One sort of conclusion is don't DRIVE at all, never again.

Tuesday, August 7, 2018

Blue Lives Matter......... Not really....... Not anymore than anyone else.... Not really at all

I know I should talk about Fair last week. I know I should put up cute pictures of Giles and Lea showing their steers and put on that fake smile I keep in a jar by the door, but I can't. I want to tell you a very different tale. A tale of chivalry and braveness. A tale of stalwartness and courage. This would be my son Giles.

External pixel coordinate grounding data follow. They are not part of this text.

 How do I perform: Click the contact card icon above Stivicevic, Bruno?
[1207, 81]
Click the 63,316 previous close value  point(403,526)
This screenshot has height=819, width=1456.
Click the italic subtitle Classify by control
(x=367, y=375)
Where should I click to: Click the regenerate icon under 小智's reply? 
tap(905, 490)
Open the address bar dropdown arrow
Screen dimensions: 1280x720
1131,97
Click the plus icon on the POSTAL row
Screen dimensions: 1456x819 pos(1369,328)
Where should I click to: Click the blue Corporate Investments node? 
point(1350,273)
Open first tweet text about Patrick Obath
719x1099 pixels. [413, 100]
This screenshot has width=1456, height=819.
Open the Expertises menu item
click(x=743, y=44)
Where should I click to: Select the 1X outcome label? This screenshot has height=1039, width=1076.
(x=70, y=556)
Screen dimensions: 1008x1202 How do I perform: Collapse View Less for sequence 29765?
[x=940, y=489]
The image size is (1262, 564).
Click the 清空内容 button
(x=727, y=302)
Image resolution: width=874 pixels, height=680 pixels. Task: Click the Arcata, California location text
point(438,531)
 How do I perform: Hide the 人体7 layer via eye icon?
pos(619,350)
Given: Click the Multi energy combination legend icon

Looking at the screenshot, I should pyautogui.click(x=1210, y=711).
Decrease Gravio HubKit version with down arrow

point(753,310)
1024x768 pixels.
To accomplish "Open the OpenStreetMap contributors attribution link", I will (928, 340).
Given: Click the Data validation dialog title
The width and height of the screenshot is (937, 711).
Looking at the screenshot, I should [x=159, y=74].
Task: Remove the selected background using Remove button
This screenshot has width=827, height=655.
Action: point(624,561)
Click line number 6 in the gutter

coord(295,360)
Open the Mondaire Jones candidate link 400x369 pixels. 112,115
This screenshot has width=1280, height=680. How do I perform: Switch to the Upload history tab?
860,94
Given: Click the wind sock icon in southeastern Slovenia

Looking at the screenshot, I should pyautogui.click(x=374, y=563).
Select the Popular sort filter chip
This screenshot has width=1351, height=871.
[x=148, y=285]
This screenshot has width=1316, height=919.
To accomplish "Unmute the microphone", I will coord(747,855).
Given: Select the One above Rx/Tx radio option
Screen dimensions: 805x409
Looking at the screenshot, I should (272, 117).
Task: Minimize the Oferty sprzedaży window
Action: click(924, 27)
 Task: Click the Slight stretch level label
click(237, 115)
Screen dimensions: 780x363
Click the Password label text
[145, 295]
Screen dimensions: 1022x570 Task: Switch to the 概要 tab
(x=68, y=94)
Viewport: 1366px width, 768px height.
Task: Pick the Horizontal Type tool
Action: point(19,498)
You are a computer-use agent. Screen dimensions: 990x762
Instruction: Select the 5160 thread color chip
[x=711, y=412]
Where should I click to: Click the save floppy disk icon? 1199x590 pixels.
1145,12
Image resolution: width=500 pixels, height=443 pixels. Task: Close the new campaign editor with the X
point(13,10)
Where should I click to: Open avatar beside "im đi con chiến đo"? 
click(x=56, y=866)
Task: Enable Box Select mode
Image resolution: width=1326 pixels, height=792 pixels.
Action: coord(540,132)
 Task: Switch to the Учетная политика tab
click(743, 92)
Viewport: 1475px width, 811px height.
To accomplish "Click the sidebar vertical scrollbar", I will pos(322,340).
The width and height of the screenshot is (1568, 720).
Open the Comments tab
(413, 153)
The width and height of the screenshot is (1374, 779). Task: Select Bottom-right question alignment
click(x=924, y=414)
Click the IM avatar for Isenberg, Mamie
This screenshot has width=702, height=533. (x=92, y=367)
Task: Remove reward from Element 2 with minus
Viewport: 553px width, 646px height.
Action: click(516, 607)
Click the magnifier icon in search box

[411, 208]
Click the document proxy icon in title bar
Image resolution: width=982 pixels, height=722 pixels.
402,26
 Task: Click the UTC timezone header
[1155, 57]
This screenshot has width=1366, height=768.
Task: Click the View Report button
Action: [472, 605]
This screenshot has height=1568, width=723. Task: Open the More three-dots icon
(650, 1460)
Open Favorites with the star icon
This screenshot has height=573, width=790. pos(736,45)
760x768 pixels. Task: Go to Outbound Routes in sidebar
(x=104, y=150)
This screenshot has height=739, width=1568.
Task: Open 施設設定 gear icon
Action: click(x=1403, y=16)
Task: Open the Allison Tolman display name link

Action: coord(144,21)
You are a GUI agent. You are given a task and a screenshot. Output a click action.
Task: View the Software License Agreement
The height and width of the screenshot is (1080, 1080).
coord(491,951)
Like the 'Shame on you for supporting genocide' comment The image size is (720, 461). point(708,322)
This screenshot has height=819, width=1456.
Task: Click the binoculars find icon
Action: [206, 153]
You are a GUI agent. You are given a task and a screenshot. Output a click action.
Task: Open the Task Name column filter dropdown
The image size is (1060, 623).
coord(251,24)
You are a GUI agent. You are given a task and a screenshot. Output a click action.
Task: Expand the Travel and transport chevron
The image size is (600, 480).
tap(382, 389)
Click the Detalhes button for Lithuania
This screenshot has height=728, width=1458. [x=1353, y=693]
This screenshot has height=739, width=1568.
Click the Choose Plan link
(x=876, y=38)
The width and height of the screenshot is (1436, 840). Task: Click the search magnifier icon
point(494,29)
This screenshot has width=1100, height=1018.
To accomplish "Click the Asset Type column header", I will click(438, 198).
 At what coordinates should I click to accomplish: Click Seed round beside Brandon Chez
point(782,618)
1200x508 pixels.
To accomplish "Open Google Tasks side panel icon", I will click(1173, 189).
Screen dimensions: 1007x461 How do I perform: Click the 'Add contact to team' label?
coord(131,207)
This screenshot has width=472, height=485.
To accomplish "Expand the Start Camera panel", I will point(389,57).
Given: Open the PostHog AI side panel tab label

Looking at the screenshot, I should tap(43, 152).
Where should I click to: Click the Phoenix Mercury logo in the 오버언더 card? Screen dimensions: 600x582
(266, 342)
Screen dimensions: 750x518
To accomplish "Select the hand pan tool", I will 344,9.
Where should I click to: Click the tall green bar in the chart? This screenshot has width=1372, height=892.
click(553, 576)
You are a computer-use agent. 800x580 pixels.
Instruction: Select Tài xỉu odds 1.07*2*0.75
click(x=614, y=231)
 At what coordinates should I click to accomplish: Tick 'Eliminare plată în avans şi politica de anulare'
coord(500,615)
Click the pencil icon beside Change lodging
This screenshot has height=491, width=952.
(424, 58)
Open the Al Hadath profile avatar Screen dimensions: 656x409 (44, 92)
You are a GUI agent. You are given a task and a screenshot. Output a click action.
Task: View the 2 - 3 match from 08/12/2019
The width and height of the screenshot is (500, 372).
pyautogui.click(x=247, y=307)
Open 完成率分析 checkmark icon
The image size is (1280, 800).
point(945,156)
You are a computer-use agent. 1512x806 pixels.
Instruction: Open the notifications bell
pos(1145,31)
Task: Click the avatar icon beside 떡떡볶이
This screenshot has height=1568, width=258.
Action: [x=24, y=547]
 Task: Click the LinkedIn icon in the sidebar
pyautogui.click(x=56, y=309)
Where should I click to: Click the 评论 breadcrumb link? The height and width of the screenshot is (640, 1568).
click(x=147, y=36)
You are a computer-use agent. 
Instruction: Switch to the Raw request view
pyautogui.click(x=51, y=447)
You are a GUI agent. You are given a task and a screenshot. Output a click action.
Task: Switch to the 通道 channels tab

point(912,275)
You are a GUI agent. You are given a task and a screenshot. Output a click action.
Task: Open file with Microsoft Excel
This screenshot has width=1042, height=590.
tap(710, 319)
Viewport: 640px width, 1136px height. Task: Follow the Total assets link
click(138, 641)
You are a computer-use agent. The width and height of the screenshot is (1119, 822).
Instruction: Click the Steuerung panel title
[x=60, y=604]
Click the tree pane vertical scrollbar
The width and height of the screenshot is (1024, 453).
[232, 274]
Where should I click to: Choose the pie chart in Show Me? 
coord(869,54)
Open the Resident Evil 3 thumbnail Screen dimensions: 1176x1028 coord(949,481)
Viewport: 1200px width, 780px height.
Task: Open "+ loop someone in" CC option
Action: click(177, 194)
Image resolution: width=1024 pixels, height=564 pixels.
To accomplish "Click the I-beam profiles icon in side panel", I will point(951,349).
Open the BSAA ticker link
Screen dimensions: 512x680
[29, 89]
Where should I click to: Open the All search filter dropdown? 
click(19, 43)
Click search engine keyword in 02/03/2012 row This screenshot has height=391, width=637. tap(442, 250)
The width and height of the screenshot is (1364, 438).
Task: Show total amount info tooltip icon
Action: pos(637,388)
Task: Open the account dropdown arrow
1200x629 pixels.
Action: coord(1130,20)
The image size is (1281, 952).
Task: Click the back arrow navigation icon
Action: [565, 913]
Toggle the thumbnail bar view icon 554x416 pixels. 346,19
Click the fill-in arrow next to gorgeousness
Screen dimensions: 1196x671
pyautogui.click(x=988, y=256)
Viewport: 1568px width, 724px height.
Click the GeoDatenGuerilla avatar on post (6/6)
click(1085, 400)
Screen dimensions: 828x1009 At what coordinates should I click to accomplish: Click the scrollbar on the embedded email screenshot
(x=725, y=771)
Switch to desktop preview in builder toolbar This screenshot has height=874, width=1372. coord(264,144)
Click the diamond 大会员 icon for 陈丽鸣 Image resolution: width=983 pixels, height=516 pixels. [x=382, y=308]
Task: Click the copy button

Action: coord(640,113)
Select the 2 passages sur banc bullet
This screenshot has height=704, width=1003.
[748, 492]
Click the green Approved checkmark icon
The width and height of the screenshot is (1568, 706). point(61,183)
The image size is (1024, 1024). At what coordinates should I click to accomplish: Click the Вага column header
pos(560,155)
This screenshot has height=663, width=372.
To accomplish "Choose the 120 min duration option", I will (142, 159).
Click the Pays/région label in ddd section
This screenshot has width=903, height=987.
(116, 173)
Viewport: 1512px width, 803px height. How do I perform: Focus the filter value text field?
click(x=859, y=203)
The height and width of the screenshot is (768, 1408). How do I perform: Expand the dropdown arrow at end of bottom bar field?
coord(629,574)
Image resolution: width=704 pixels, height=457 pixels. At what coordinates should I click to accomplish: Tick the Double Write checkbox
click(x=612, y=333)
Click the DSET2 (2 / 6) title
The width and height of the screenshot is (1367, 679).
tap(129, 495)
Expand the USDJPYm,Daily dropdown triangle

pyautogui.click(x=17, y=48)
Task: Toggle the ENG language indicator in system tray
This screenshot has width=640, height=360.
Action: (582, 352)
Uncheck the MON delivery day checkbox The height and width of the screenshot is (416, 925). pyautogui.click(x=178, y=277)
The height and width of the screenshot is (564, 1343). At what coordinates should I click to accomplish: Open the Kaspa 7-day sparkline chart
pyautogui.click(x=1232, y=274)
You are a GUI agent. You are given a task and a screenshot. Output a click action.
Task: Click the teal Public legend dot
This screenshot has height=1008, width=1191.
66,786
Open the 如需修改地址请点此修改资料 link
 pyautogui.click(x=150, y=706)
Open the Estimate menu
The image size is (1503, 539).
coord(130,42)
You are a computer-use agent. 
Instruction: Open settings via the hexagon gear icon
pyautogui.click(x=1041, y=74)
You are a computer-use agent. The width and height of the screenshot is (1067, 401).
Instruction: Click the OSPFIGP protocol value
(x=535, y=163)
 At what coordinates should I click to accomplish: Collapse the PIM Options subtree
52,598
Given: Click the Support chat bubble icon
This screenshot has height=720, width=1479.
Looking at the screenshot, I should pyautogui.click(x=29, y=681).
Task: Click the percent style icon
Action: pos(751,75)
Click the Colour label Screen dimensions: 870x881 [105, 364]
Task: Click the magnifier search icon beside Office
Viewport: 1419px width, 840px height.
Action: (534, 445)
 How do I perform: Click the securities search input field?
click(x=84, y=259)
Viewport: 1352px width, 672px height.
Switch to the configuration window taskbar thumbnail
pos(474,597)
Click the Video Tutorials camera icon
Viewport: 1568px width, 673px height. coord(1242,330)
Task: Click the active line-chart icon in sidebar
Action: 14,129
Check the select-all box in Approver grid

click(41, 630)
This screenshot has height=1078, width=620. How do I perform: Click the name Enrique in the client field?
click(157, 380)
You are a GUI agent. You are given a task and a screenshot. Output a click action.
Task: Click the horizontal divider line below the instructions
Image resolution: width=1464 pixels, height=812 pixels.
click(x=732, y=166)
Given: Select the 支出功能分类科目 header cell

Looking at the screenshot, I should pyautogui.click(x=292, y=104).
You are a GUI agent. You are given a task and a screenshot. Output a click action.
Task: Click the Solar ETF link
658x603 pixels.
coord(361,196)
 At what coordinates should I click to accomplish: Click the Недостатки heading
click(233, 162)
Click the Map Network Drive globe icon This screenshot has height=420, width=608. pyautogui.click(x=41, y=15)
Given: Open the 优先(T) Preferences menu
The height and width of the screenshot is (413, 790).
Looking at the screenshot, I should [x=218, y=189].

On Friday night August 3rd, 2018, Giles was pulled over by the Nyssa police. They said he was called in by an anonymous source because they thought he was drinking. The problem is Giles does not drink and he had just left us at Fair 15 minutes previous to take his girlfriend home. We had been playing cards in the motor home. It was around 11:30 pm. This is a normal time to leave the Fair. The kids are required to stay all day, and to feed their animals before they went home. They would be back at 6-6:30 am. It is a long week and this was the 5th day. The source of the phone call cannot be released. (Info from the cops). He was put through the regular asinine sobriety tests. (Why didn't he just blow into a breathalyzer?) Anyways........ After he passed everything, the lead cop asked the rest of the 5 cops, yes 5 cops for a 16 yr old boy, guilty of nothing, to turn off their bodycams. (What that only happens on TV, or in major cities against black men!) Well guess what the struggle is real. Officer Armenta then proceeded to berate my son. He told him he was a shitty driver. (Giles has never even had a ticket.) He yelled more and more until he came to the climax of his tantrum, That he was helping. He didn't want another accident to happen since Giles's mom killed her son. Yes I killed Loughlin. I know I say it, but no one else can say that. It was supposed to be an accident, not my fault, but here was a man in blue yelling, screaming at my son, that I killed my son. 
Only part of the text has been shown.